Gerak ragu terlihat masih terus membayangi salah satu komoditas penting dan strategis dunia dalam sepanjang sesi perdagangan pekan ini. Adalah komoditas Emas, yang kembali me.. dalam menutup sesi perdagangan akhir pekan ini, Jumat (27/3).

Harga Emas tercatat bertengger di kisaran $1.654,0 per Ounce setelah terkikis 0,38%. Sentimen dari paket stimulus Presiden Donald Trump masih menjadi motor utama pola gerak harga Emas dala menutup pekan ini.

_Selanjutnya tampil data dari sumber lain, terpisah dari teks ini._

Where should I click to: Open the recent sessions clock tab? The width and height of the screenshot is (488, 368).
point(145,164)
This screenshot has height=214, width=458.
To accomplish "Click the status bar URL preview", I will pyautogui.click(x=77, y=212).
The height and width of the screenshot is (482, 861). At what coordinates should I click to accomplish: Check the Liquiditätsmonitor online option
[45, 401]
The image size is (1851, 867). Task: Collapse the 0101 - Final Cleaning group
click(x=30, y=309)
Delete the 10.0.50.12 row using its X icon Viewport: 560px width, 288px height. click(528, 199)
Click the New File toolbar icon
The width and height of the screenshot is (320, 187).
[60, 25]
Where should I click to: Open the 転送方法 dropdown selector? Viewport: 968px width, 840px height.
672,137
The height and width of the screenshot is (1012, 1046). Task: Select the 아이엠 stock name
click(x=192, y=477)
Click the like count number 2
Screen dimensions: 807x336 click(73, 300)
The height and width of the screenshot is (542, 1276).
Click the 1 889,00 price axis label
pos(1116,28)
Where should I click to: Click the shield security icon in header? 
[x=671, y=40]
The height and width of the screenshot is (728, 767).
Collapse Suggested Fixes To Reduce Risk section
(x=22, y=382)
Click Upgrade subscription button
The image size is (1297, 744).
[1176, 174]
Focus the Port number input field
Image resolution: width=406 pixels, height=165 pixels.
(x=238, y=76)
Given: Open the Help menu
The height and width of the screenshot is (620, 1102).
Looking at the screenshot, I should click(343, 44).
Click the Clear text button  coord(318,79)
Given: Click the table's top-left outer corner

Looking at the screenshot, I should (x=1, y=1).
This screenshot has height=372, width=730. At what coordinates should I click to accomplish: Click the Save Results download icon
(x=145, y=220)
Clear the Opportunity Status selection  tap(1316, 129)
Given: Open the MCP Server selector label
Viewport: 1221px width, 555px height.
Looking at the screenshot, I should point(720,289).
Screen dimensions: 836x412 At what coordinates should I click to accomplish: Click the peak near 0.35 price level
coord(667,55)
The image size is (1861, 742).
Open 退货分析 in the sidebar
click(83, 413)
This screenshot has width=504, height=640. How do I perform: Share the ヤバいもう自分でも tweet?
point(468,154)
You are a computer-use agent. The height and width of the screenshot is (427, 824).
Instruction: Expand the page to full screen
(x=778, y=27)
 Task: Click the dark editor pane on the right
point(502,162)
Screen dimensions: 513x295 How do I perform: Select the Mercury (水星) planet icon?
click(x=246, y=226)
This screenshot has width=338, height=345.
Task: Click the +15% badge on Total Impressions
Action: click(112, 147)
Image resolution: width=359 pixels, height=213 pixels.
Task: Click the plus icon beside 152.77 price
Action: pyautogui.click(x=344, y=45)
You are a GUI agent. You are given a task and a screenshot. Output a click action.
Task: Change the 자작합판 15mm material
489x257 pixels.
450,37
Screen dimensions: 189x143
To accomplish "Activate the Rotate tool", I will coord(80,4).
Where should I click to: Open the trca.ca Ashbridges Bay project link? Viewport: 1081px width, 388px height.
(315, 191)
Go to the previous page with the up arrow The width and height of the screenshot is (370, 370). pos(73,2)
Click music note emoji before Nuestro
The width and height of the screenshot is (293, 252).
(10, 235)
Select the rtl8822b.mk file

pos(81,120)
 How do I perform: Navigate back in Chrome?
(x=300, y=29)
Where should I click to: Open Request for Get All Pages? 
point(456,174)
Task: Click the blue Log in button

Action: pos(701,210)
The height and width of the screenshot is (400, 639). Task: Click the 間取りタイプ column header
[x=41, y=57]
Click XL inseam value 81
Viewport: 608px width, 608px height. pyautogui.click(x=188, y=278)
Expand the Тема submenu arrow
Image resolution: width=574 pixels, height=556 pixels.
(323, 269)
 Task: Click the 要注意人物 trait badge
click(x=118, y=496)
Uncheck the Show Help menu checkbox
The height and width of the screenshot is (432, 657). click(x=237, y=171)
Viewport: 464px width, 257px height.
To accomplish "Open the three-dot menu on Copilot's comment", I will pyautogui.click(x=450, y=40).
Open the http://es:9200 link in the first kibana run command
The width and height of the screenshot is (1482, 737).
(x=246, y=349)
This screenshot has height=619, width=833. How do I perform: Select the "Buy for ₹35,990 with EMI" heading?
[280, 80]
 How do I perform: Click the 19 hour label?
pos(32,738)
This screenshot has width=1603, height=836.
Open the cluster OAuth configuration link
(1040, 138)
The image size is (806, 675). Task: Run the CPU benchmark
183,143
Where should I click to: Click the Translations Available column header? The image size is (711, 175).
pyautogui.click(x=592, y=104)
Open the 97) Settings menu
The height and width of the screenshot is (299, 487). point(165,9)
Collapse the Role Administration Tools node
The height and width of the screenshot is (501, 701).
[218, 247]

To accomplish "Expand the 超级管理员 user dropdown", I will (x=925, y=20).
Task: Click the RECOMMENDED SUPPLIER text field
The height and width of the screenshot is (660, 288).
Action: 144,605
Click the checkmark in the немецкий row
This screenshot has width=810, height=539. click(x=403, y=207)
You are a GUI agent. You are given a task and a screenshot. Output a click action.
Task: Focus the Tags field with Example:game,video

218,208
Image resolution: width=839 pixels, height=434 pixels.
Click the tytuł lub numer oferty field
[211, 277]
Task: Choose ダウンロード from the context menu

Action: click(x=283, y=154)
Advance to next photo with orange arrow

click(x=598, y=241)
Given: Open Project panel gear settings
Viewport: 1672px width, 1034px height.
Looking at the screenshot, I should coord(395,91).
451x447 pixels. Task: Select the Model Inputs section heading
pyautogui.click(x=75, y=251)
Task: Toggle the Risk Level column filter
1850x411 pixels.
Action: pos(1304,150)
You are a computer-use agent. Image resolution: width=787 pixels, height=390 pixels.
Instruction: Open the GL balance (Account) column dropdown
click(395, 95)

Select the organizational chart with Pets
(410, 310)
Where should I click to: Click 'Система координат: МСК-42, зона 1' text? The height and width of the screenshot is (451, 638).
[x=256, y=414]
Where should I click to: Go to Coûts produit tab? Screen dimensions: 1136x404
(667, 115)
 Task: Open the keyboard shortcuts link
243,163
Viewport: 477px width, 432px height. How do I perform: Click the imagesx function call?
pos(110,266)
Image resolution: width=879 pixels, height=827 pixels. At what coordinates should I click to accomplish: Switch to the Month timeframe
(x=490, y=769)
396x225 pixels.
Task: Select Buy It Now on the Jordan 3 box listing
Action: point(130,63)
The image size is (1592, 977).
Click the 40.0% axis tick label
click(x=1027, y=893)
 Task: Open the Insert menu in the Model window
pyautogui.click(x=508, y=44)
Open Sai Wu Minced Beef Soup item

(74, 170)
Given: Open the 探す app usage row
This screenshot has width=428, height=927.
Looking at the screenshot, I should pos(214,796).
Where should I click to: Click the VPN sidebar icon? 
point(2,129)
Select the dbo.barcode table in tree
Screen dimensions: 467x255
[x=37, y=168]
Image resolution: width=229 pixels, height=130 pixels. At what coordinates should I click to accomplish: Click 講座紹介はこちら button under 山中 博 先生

Tinjauan teknikal sebelumnya menunjukkan, harga Emas yang masih berpeluang besar untuk menembus level psikologis pentingnya di kisaran $1.700 per Ounce dengan kepungan sentimen suram dari persebaran wabah Coronavirus.

Namun upaya pemerintahan Trump yang mengguyur stimulus hingga senilai $2 triliun dalam beberapa hal justru mencegah Emas untuk menembus level psikologis tersebut.  Gerak balik naik seluruh indeks di bursa saham global, menjadikan investor surut dalam  memburu komoditas logam bersinar kuning itu.

Namun dengan mempertimbangkan bahwa sentimen suram Coronavirus masih akan berlangsung cukup panjang dan stimulus Trump yang  bisa jadi masih akan menemui jalan yang tak mulus, peluang bagi Emas untuk tersentak naik kembali terbuka sangat lebar.

Paket stimulus Trump, barangkali cukup sakti dan mujarab untuk menundukkan kepanikan aksi jual di bursa Wall Street, namun ganasnya sentimen Coronavirus diyakini  bukan hal yang mudah untuk ditundukkan.